*EXCERPTED PASSAGE:*

Let's put some numbers behind this.

RBNZ C31 which shows mortgage lending by borrower type shows at that 30% of all mortgages are from property investors. Only about 66% of houses purchased require a mortgage, but lets assume 30% of all wholly equity financed house sales were likewise bought by investors. Therefore - 30% of every house bought or sold is by an investor.

In the last 12 months to March 2015 a staggering $40.979 billion dollars and 76,920 houses were sold - for an average price (averages not medians are relevant for calc. tax) of $532,746

The 12 months to March 14 had $38.670 billion and 78,557 house sold for an average $492,255

Lets assume 30% of houses were sold by investors = 23,076 houses
(x) Average capital gain per house of $40,491
= which equals $934 million of what should be considered taxable income
(x) say marginal tax rate of (say) 33% = $308 million of tax revenue to the IRD

But yet they only collect $54m? That's only 17.5% - or 17.5 out of every 100 property investors selling with a capital gain. That's 83% of investors who should be paying tax that don't.

*RECORDS SHOWN:*
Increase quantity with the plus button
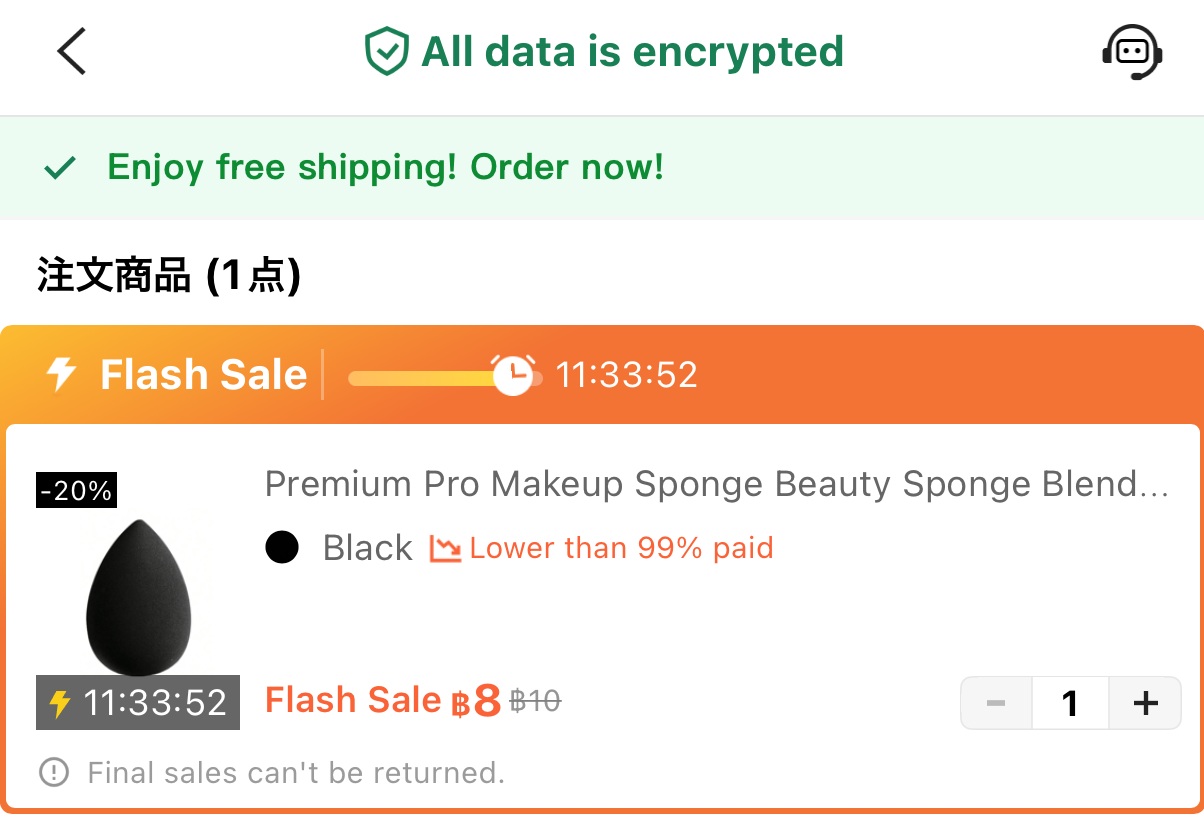[x=1145, y=703]
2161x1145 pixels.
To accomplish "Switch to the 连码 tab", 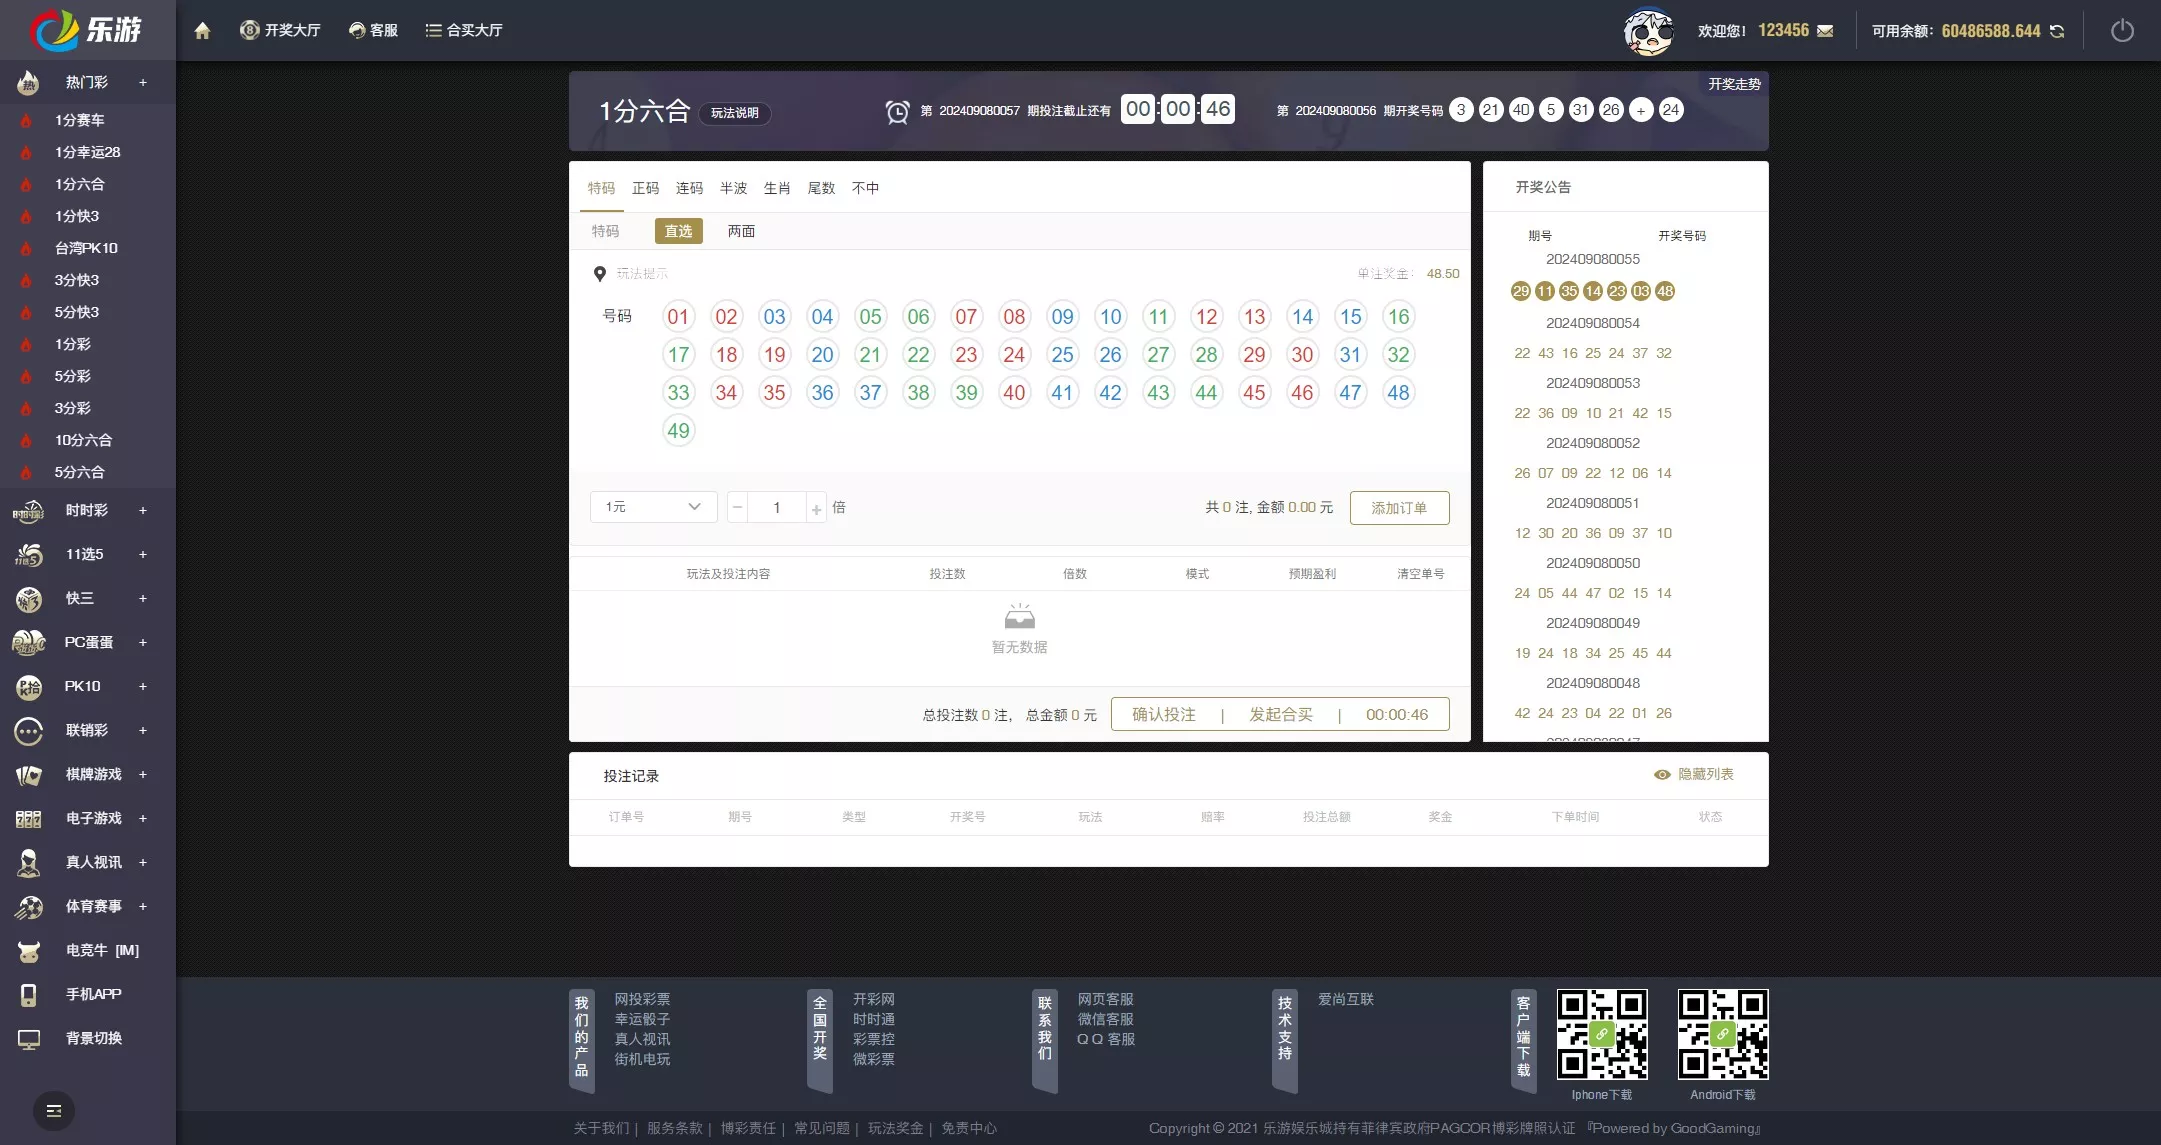I will (690, 187).
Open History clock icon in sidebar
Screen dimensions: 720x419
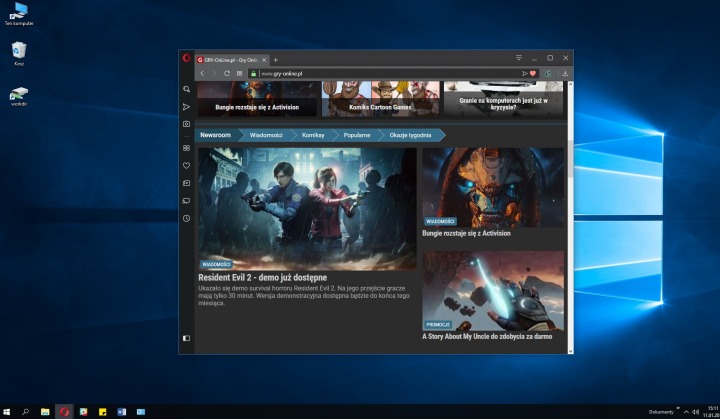186,218
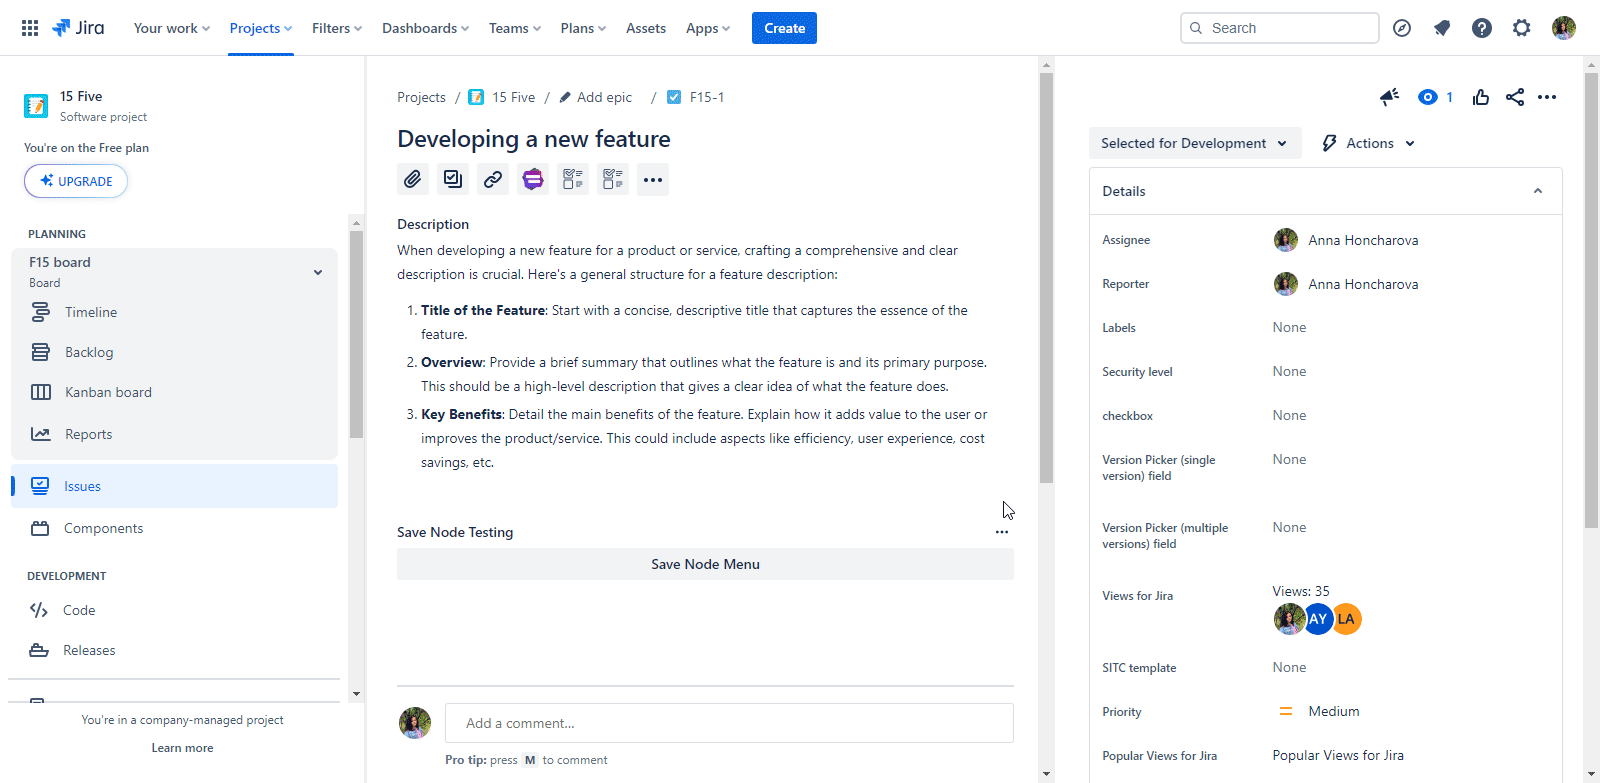Click the give feedback megaphone icon
The image size is (1600, 783).
(x=1389, y=97)
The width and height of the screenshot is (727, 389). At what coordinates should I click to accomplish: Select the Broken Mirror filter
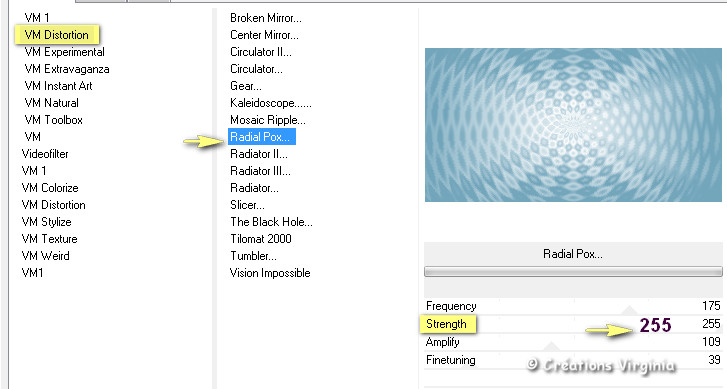click(x=266, y=18)
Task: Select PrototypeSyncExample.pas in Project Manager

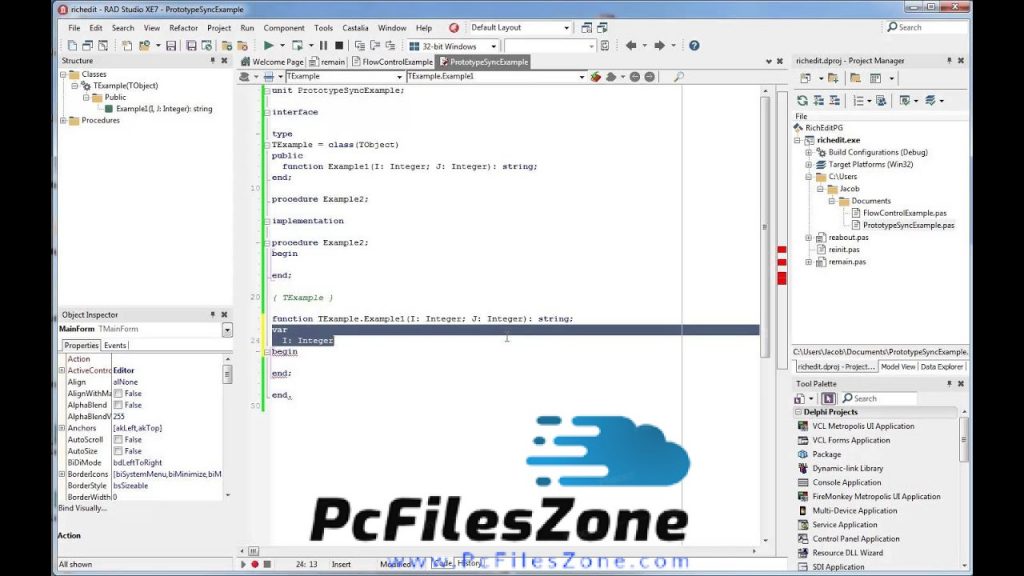Action: point(908,225)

*EXERCISE DETAILS:*
Continue the passage estimating how much tax property investors owe on house sales, picking up right after its final sentence.

*ANSWER:*
The numbers are too large and we will never be able to staff the IRD appropriately to force investors to pay tax if they operate on revenue account and likewise the odds are so stacked in investors favour that they will never be convinced to pay their tax full and in fair.

Therefore - the only way around this issue is a mandatory across the board capital gains tax on non primary homes. It's not the sole solution - but its one of them.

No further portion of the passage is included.